* Travail à faire
(1) D'après l'interview de Timothée Cueff, dans quelle ville a-t-il suivi son Master de Création littéraire ?
(2) Poursuivez l'interview de Timothée Cueff après sa dernière phrase.

* Texte source
- - - - -

Interview de Timothée Cueff, auteur.

Quelques questions.

Nous avons posé quelques questions à Timothée Cueff, auteur d’un premier roman, Les pieds dans l’eau (aux éditions Lunatiques), qui nous a beaucoup ému. Il nous en dit plus dans cette interview plus qu’intéressante.

les pieds dans l'eau timothée cueff

Litzic : Bonjour Timothée. Première question classique, comment vas-tu ?

Timothée Cueff : Bonjour ! Ça va plutôt bien, merci.

L : Peux-tu te présenter rapidement : qui es-tu ? Depuis quand écris-tu ? Quelles sont tes références littéraires, les ouvrages qui t’ont marqué et qui ont façonné ton univers ?

Timothée Cueff : Je suis auteur et slameur. J’ai 26 ans et j’habite actuellement du côté d’Orléans. J’écris depuis que je suis gamin, mais j’ai davantage développé mon écriture, telle que je la présente aujourd’hui, durant mes études ; j’ai fait un Master de Création littéraire, à Toulouse.

Mes références littéraires ? Vaste question ! Tout de suite, je pense à Jean-Michel Espitallier. Notamment son roman « La Première année » qui m’a énormément touché. Mais dans l’ensemble, tout son travail m’amène à questionner ma propre écriture. C’est un artiste qui, je trouve, permet une ouverture du champ des possibles artistiques. Et la poésie de ses mots est juste magnifique. C’est très souvent vers ses œuvres que je me dirige lorsque je me retrouve dans un vide littéraire ou un questionnement sans fin, et Les Pieds dans l’eau n’a pas échappé à ces deux-là !

- - - - -

* Extrait des données
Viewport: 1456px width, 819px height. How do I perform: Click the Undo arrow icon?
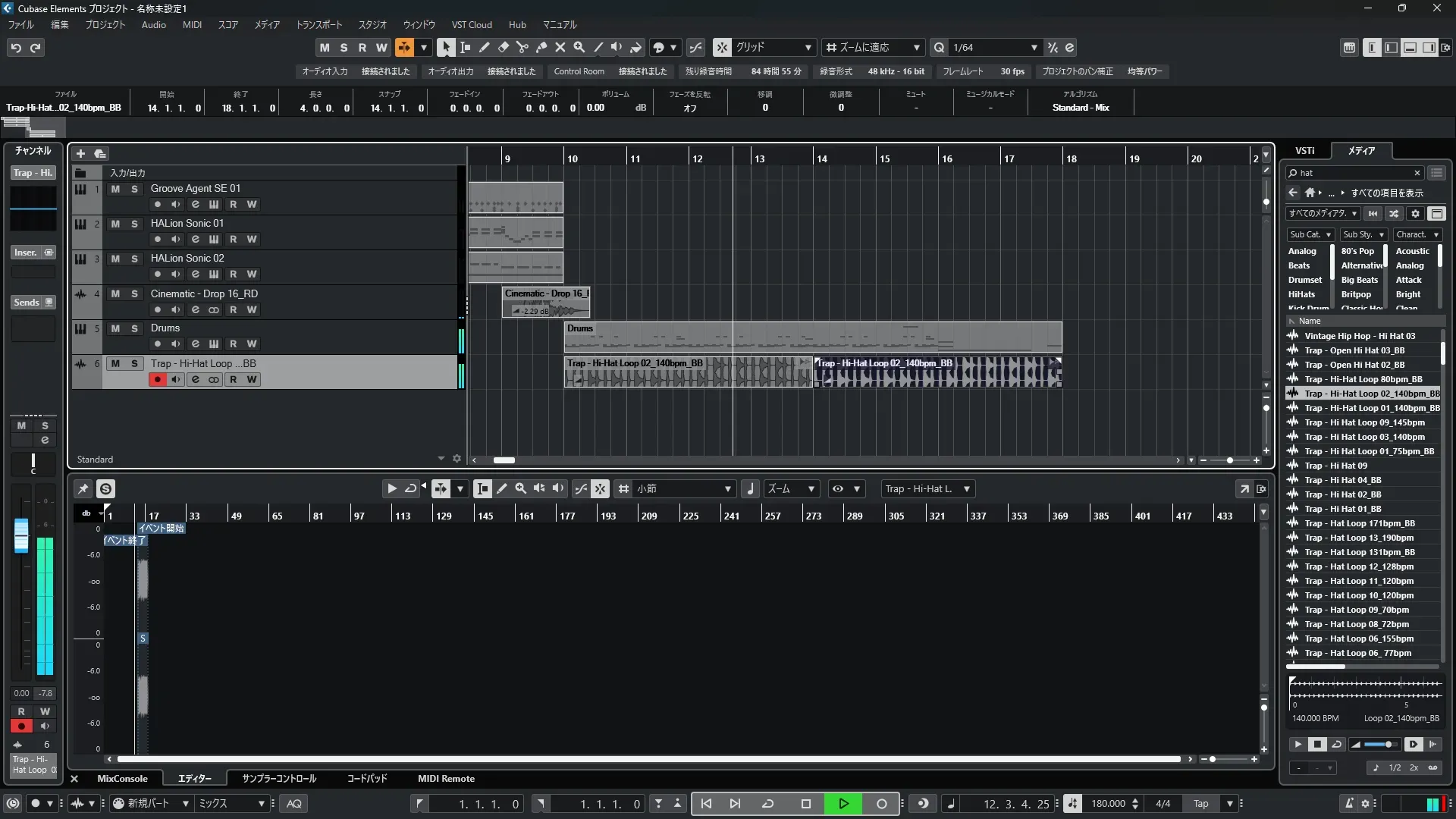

- - - - -

* Réponses par consigne
(1) À Toulouse.

(2)
Roman ou nouvelles ?

L : Pourquoi avoir choisi ce nom, Les Pieds dans l’eau, pour ton premier roman ?

Timothée Cueff : À l’origine, Les Pieds dans l’eau n’était pas un roman, mais une série de nouvelles. Et la première nouvelle – qui est devenue, depuis, le premier chapitre du roman – était intitulée « Les Pieds dans l’eau », en référence à la situation de deux de mes personnages, Raphaël et Titouan, qui ont, littéralement, les pieds dans l’eau.

Par la suite, j’ai conservé le titre parce que c’est ce qui, selon moi, rapproche tous mes personnages. Ils sont tous très différents, mais s’ils ont bien un point commun, c’est le fait qu’ils ont les pieds dans l’eau. Tout simplement !

L : L’histoire se déroule en Bretagne, à Brest. Quel rapport entretiens-tu avec la région et en particulier le Finistère et le Morbihan, tous deux cités dans le roman ?

Timothée Cueff : Déjà, petite rectification, tout le roman ne se situe pas à Brest !

L : oups, je me suis mal exprimé. La ville de Brest occupe une deuxième partie du livre, la première étant plus basée dans le Morbihan.Mea culpa.

Timothée Cueff : Pour ce qui est de ma relation avec la Bretagne, je me suis toujours senti proche de cette région par mes origines finistériennes du côté de ma grand-mère. Je n’y ai pas grandi, mais sans savoir comment l’expliquer, la Bretagne, c’est la maison.

Et quand j’ai commencé l’écriture des Pieds dans l’eau, j’avais besoin de ça : besoin de me sentir appartenir, besoin de me sentir « à la maison », besoin d’être ancré dans un endroit où je me sente en sécurité. J’étais dans une période très difficile, et ouais, j’avais ce besoin d’accroche. Et direct, je me suis dit « faut que j’aille en Bretagne » ; ça semblait être l’unique solution. Sauf que tout quitter du jour au lendemain, c’est pas simple (surtout quand la vie est déjà très complexe). Donc, j’ai commencé à écrire sur la Bretagne pour combler ce vide, en fait.

Et finalement, un peu par hasard, un peu comme par magie, la Bretagne m’a passé un coup de fil et je suis monté dans le Morbihan. J’y ai passé tout l’été 2018, et tout naturellement Les Pieds dans l’eau sont nés.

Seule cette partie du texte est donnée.